### Collected data entries
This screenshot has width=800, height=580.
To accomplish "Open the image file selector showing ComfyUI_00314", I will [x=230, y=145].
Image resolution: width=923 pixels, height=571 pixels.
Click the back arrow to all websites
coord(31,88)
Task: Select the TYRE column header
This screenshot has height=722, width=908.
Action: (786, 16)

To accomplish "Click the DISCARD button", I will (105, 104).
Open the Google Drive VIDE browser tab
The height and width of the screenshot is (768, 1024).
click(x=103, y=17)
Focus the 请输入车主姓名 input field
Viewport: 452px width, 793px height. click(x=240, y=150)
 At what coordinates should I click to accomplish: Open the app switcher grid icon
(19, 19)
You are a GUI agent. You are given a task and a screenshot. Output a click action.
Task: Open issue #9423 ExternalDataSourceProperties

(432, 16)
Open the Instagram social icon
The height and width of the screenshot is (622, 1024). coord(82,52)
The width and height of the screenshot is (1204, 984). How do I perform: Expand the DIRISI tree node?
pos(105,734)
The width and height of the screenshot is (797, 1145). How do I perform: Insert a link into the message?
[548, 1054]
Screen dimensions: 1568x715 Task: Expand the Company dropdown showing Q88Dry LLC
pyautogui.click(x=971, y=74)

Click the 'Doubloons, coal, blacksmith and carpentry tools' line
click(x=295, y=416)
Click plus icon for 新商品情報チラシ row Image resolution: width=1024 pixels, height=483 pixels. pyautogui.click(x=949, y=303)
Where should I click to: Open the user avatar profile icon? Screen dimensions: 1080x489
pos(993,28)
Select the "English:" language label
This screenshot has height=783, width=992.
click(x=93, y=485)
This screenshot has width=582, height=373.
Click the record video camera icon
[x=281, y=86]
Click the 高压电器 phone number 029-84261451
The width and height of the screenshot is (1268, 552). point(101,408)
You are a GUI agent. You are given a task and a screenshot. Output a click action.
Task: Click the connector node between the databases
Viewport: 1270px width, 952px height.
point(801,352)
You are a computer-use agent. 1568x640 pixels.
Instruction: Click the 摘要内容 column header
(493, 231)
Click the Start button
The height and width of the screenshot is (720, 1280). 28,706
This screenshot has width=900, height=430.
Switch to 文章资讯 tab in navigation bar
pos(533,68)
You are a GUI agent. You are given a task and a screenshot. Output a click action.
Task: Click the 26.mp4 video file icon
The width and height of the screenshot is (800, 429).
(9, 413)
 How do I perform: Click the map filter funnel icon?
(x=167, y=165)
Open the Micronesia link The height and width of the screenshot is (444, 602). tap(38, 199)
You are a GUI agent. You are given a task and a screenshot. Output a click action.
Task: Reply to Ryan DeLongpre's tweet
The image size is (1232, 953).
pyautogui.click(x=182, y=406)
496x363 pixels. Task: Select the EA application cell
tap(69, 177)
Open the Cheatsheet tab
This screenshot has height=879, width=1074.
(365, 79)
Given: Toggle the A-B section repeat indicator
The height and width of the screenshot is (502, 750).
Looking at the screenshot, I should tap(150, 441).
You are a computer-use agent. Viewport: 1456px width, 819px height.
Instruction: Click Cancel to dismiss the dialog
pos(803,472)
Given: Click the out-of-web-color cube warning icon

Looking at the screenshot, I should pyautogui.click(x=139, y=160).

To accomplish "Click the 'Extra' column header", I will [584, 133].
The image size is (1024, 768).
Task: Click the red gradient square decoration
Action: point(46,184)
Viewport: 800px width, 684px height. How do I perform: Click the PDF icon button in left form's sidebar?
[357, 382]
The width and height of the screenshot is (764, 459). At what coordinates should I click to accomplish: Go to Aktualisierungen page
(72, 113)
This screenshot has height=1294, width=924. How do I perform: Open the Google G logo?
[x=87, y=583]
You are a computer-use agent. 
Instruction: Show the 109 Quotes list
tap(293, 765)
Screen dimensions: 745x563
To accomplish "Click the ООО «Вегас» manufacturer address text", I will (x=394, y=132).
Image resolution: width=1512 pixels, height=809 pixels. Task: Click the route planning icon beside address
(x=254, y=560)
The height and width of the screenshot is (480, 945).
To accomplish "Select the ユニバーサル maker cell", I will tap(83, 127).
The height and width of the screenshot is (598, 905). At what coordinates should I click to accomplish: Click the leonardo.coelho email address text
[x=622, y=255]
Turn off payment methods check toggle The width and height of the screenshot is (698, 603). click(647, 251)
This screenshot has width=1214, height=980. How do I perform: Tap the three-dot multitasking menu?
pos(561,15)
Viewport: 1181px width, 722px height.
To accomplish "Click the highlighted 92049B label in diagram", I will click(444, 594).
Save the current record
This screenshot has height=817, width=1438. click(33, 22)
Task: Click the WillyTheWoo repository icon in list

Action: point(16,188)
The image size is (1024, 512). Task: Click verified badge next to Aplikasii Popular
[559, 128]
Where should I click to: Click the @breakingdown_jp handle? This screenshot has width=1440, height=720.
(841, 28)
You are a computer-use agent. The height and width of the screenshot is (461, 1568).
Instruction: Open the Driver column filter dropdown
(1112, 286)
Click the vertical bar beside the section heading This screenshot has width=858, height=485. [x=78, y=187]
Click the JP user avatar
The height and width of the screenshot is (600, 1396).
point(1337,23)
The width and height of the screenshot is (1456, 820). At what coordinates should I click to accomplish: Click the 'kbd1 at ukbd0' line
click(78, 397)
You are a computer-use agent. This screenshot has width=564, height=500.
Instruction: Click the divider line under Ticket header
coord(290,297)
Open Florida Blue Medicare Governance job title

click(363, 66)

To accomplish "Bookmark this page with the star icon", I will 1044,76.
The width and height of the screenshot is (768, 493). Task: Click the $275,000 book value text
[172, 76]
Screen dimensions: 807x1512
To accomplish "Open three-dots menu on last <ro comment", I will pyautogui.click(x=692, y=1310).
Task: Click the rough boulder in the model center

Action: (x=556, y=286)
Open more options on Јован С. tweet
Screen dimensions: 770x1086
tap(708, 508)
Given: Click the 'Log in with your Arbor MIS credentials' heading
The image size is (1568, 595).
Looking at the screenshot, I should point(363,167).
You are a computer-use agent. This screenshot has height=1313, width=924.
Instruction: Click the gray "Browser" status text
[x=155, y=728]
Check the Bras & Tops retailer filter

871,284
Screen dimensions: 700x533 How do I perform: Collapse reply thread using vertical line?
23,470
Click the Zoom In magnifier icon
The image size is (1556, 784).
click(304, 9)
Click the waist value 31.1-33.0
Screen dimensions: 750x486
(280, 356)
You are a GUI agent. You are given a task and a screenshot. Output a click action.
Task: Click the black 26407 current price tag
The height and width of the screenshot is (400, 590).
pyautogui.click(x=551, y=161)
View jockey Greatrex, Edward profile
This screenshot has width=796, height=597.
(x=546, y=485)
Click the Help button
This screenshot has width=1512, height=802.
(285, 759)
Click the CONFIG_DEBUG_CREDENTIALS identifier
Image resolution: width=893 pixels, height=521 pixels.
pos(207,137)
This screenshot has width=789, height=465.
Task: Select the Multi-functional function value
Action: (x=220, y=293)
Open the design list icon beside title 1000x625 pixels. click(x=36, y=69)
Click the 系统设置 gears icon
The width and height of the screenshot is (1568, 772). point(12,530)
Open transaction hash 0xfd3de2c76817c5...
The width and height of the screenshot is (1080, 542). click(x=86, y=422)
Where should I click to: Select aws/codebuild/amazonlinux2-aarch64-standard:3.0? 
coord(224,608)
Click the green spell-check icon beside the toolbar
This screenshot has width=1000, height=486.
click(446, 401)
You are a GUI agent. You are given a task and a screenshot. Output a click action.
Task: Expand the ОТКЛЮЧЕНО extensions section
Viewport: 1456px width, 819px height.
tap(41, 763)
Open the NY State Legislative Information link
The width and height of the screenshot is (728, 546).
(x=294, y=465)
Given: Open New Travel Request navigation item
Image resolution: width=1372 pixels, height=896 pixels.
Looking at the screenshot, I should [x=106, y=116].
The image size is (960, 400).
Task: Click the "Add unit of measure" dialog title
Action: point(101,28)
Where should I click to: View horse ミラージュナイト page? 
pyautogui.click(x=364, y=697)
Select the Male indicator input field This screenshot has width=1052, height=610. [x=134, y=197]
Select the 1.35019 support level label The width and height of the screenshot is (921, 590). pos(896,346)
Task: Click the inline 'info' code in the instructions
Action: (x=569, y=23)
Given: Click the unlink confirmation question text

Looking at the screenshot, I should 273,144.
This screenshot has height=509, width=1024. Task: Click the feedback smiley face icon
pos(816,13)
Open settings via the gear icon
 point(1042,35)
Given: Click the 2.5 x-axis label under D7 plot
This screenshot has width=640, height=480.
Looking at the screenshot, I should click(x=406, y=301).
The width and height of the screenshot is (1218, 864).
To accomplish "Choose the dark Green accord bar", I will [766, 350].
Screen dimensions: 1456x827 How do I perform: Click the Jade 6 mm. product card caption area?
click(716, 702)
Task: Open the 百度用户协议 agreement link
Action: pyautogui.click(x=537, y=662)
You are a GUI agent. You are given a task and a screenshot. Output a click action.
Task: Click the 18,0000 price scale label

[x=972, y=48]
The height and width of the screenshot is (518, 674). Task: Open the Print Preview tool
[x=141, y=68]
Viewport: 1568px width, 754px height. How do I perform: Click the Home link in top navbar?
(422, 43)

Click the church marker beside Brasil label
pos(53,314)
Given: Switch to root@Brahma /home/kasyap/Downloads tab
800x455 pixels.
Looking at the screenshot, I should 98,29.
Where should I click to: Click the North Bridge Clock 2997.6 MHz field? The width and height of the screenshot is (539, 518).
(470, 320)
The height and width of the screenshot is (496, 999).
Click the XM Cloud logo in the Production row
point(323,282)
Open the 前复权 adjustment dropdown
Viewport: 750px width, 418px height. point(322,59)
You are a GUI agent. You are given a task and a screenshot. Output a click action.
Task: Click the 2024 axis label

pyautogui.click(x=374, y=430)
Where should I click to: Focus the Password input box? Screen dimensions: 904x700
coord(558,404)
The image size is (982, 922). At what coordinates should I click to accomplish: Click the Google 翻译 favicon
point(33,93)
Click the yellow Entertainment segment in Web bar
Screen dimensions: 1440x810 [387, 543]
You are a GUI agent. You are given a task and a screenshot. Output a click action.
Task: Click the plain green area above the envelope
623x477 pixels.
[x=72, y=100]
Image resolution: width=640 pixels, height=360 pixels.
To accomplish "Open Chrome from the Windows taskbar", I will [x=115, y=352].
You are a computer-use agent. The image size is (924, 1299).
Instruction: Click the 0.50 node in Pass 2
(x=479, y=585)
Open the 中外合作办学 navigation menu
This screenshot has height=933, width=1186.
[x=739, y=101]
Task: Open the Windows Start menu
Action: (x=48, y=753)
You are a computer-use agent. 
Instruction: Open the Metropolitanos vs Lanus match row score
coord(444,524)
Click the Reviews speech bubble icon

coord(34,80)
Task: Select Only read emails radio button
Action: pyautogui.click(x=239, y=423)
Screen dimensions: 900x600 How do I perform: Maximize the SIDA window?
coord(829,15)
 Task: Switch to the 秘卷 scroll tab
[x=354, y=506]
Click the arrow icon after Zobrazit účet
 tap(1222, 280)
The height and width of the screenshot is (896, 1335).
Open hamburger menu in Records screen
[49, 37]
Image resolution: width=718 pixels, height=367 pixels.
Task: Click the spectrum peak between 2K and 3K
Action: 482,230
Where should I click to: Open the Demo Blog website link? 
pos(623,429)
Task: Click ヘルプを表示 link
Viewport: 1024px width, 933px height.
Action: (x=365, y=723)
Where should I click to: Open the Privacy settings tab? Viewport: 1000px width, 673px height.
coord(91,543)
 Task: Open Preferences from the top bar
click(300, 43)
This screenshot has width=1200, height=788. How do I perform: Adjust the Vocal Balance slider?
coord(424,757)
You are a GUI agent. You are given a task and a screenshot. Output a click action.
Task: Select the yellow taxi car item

### To do
Looking at the records, report the number of lines that hold the string "item", with no other text.

### Output of the exercise
2